There was a small group with ropes for double dutch, there was some quiet paperwork being done, a pick up game of football, 3 soccer balls being used by one group that also had a purple Frisbee. It was good clean fun. The best bits, for me, well besides the double dutch, I could have taken pictures of that all day, were the water balloon fight and the sack race.

The water balloon fight was kid-powered. Really polite kid powered. They were filling balloons at the dog fountain and when we walked by they asked if Em needed a drink. No, she’s afraid of running water, thanks though. The great part about this was to watch the whole animal instinct part of it. The balloon-wielders were mostly boys and there was a huge group of girls lying around on blankets talking and the boys approached and basically announced their intentions. It was very red coats lining up to shoot the Patriots. Silly red coats. The girls politely returned that they weren’t playing and please don’t throw the balloons. Yeah, right. The first balloon flew in a glorious full-spraying arc and every girl was up like a jack in the box but they ran as a group retaining their status as one concentrated target. I almost yelled out at them to scatter. They did figure it out eventually but not before I’d gotten my good laugh out of it.

The sack race was part of the faculty organized activities. There was a teacher gathering everyone in a no-nonsense, inevitable way that reminded me of Carla Turk. “I need three people for the sack race!” she projected, striding toward some observers. She didn’t need to say it twice. I’ve only seen sack races where you get in the sack and try not to break your nose before you get to the finish line. This one was a relay. You lined up 25 yards away from someone else, got in your sack, tried not to break your nose, got out of the sack and handed it off so your partner could get in, protect his or her nose and get back to where you started. It didn’t take 2 whole minutes to complete but it had kids and teachers competing together, laughter, one fall, no broken noses and Carla Turk screaming, “[insert name] cheated! You’re cheating!” while laughing so hard I thought she was going to hurt herself. The cheater kept hopping but let go of his sack about three quarters of the way through and kind of scooted it to the line for the switch. His pair didn’t win so I think the cheating was irrelevant, also fascinating to watch. I kind of think his way was harder. A teacher almost won but she caught her sunglasses about half way through as they fell off her shirt where she’d hung them and she was so proud of herself that she slowed down and someone scooted right past her at the end. I couldn’t even pretend to be walking by slowly. I stopped and stared and laughed and kicked my own ass for not having a camera to catch every step of it. I have three working cameras, I couldn’t have grabbed just one. (Add this to the short list of good enough reasons to get an iPhone. I had my phone!)

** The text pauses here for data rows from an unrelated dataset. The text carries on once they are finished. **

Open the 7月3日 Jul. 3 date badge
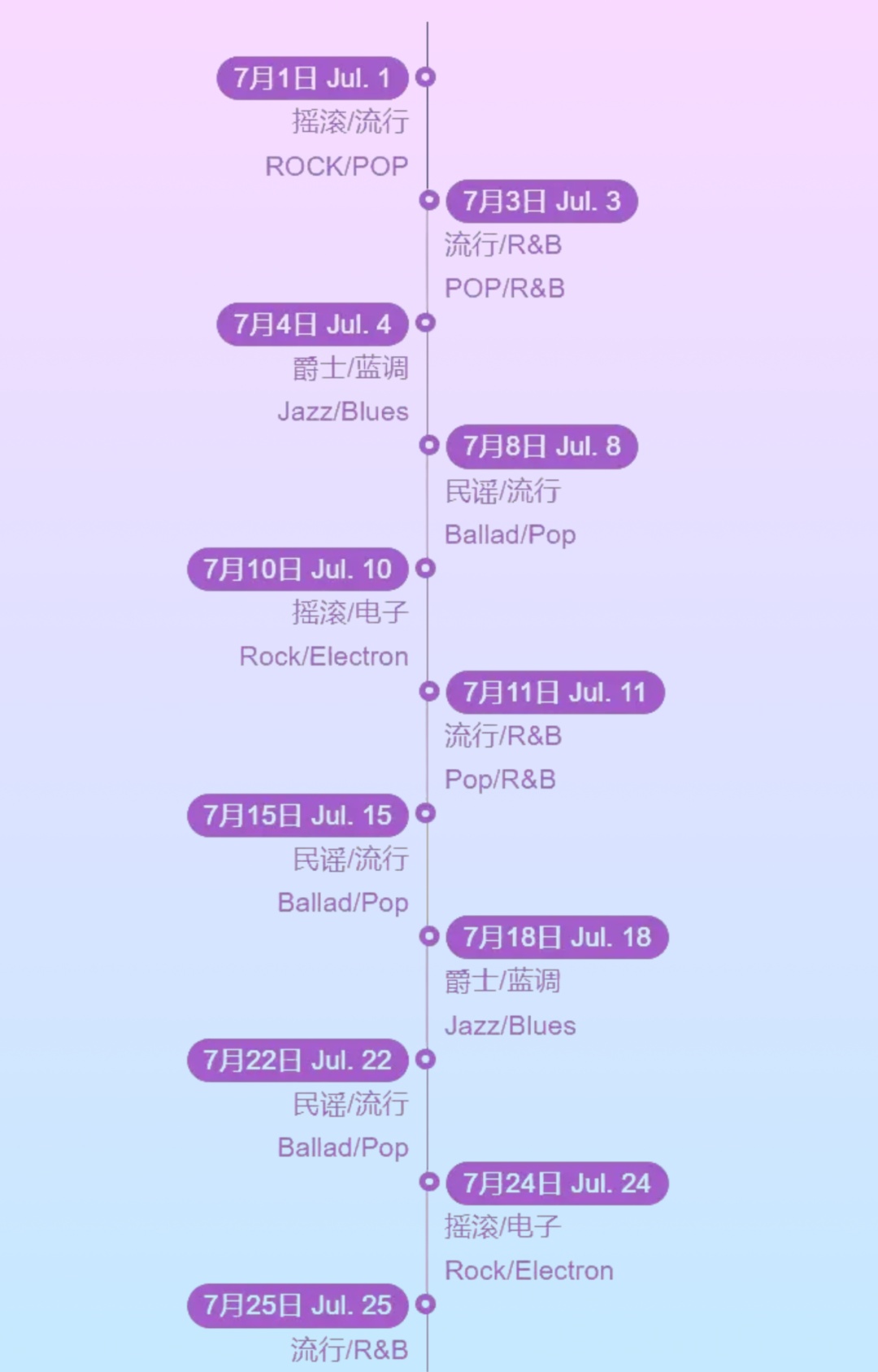This screenshot has width=878, height=1372. tap(541, 201)
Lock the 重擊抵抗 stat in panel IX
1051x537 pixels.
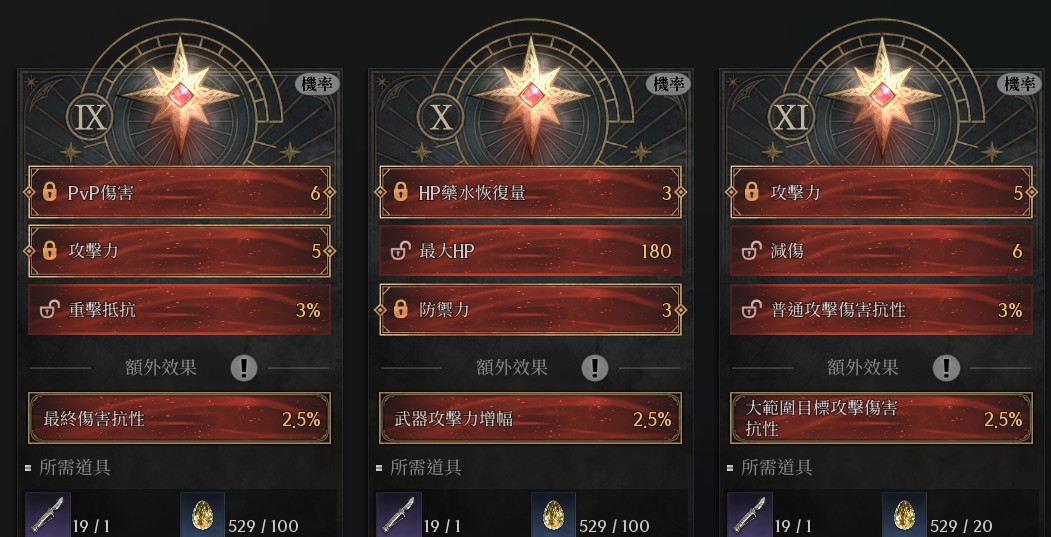click(x=49, y=310)
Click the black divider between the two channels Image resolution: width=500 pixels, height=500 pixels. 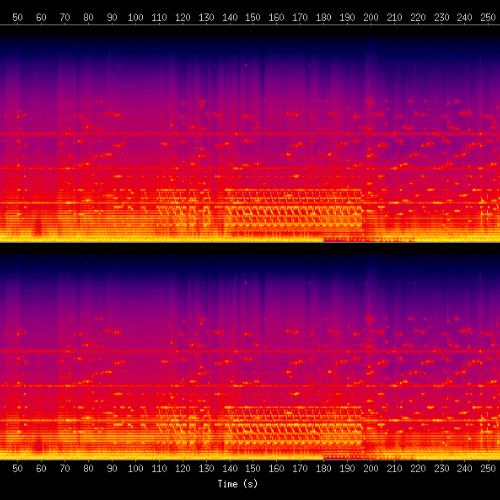pos(250,247)
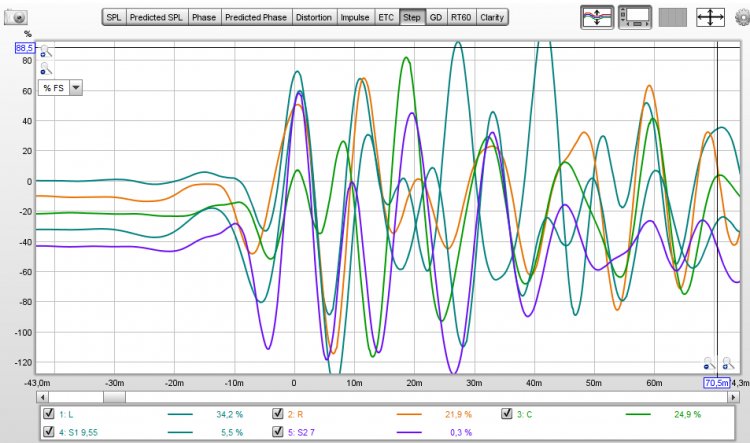
Task: Click the Clarity graph button
Action: pos(492,18)
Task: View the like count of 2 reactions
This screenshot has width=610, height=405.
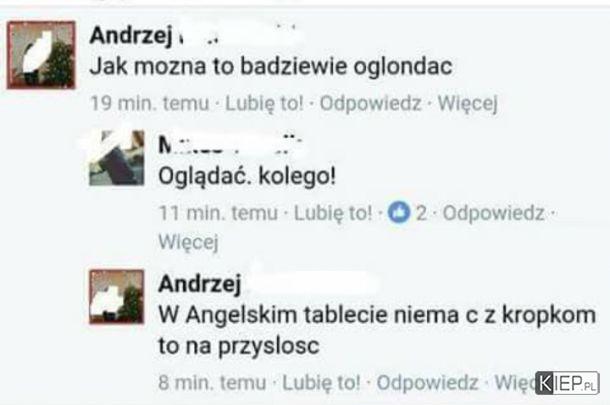Action: [x=421, y=213]
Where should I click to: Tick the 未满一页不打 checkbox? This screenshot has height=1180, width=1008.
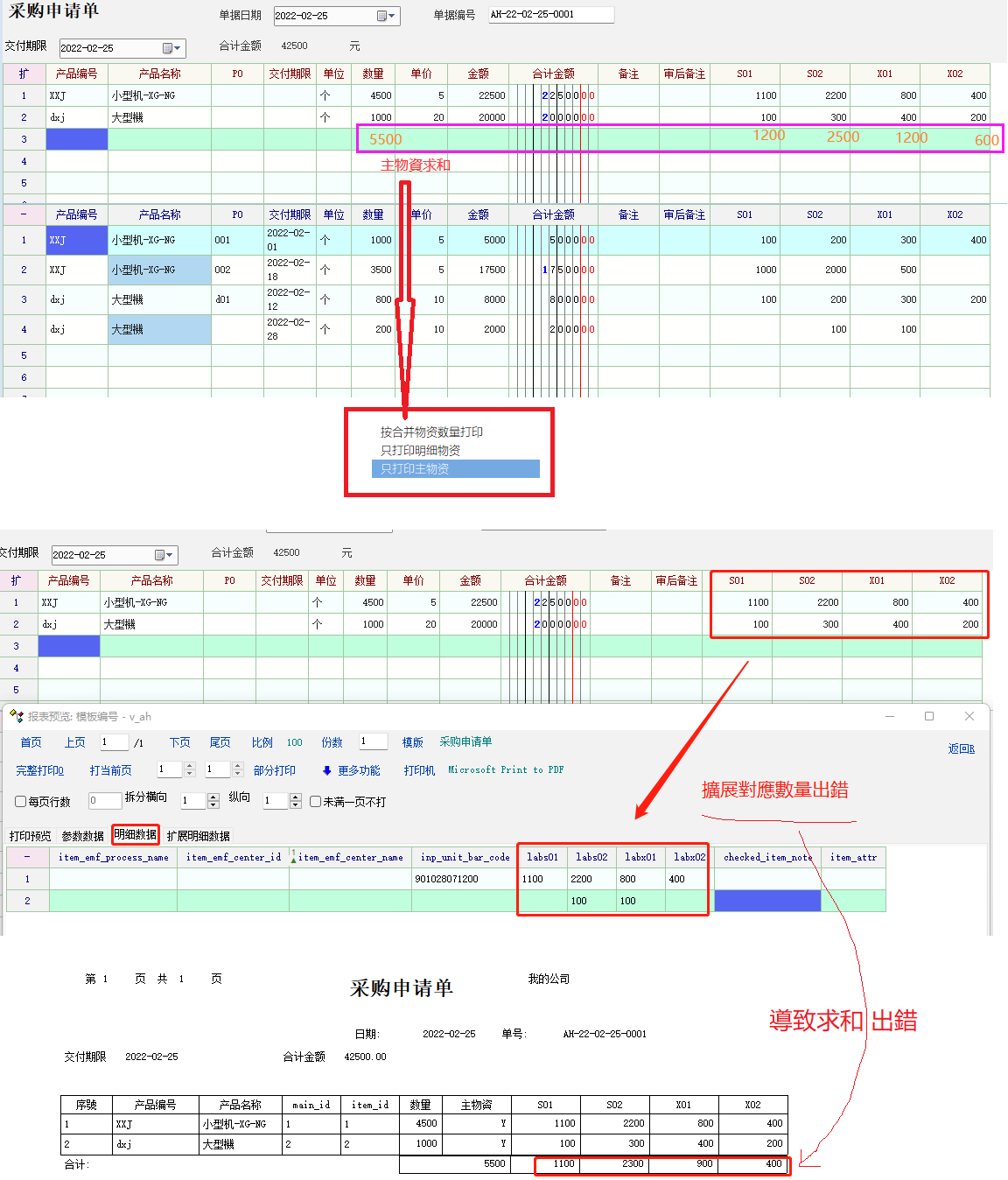[x=315, y=801]
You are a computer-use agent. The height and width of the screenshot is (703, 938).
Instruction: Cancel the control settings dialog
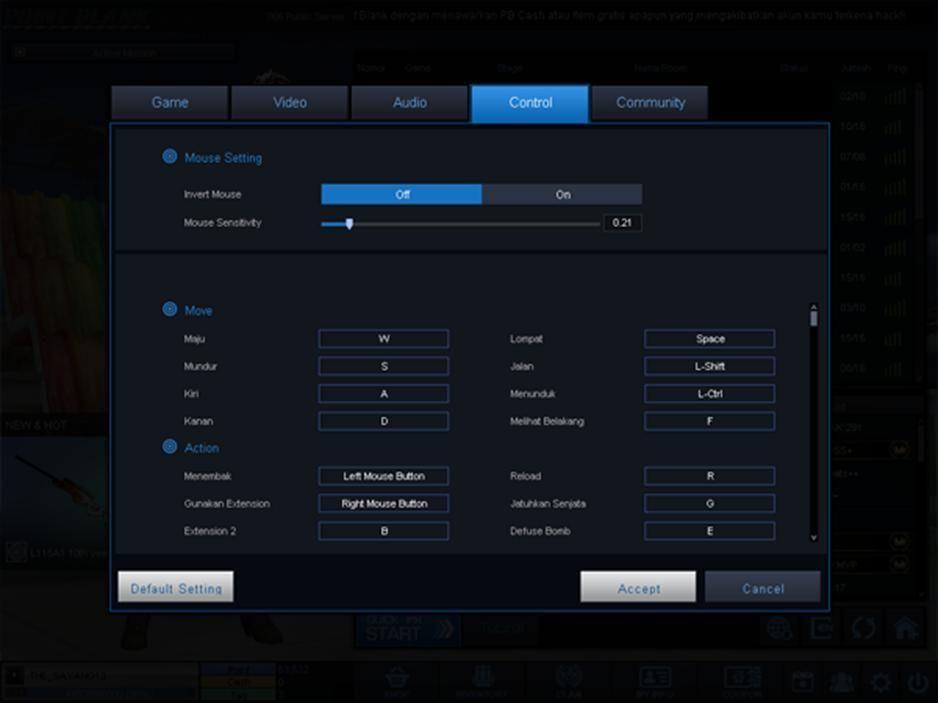(762, 588)
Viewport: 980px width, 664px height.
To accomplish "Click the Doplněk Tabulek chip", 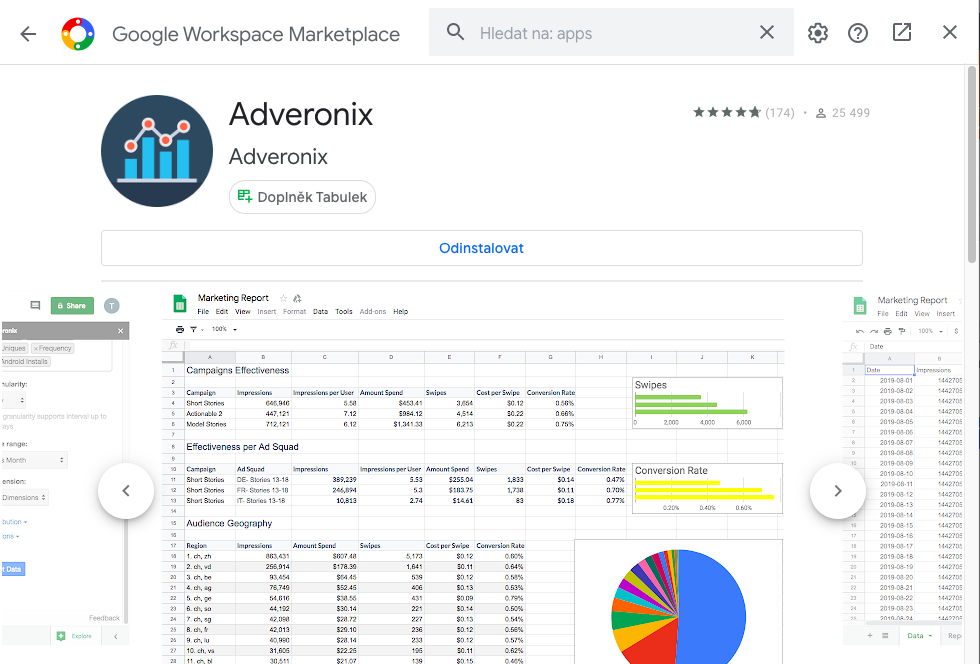I will click(302, 197).
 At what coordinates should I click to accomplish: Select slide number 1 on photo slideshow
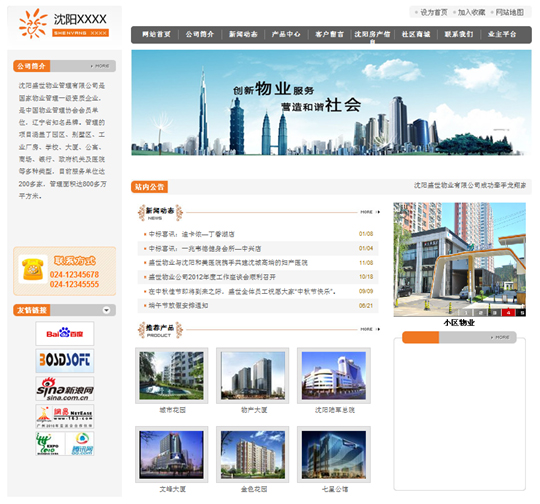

There are a lot of good reasons to send teenagers to a remote farm and assign them excruciating manual labor until they get all their hormone-fueled foolishness out. God I’d miss their unbridled enthusiasm for whatever, though. The girl who repeatedly threw herself and her huge sneakers into the double dutch fray, the combination of height and distance every sack race participant was reaching out of sheer adrenaline, the gorgeous parabolic patterns of the water balloon prey as they finally dispersed were all so beautiful I wanted to cry because I know they’re not always that happy or having that much fun.

Part of this is fueled by my current reading material, sure, a novel about a school shooting will do that to you but I feel this way all the time. Even when I want to give the stupid boys under my window a good smack upside the head I sort of envy them their ability never to sleep and always to be laughing and talking things out. The pure, raw potential of teenagers is a natural resource we should be protecting the hell out of and, from what I saw today, there’s at least one public school in New York City that’s getting it right. I put up both my thumbs to them and everyone else like them.

3 comments:

  1. What an awesome post! Your description of the events made me feel like I was right there with you. Thanks! I needed a good laugh.
    I know what you mean about the kids not always being that happy or having that much fun. My work with teens at the residential made that very clear to me. Most of those kids came from the worst of the worst homes and probably didn't do much playing when the were there. What shocked me was those angry and sometimes violent kids would play, play, play when we gave them the opportunity. The 50 foot slip and slide, the game of don't touch the floor, whiffle ball, and even coloring would have them playing and laughing with delight. It was so good to see them just be carefree kids.
    Thanks again, you totally lifted my mood!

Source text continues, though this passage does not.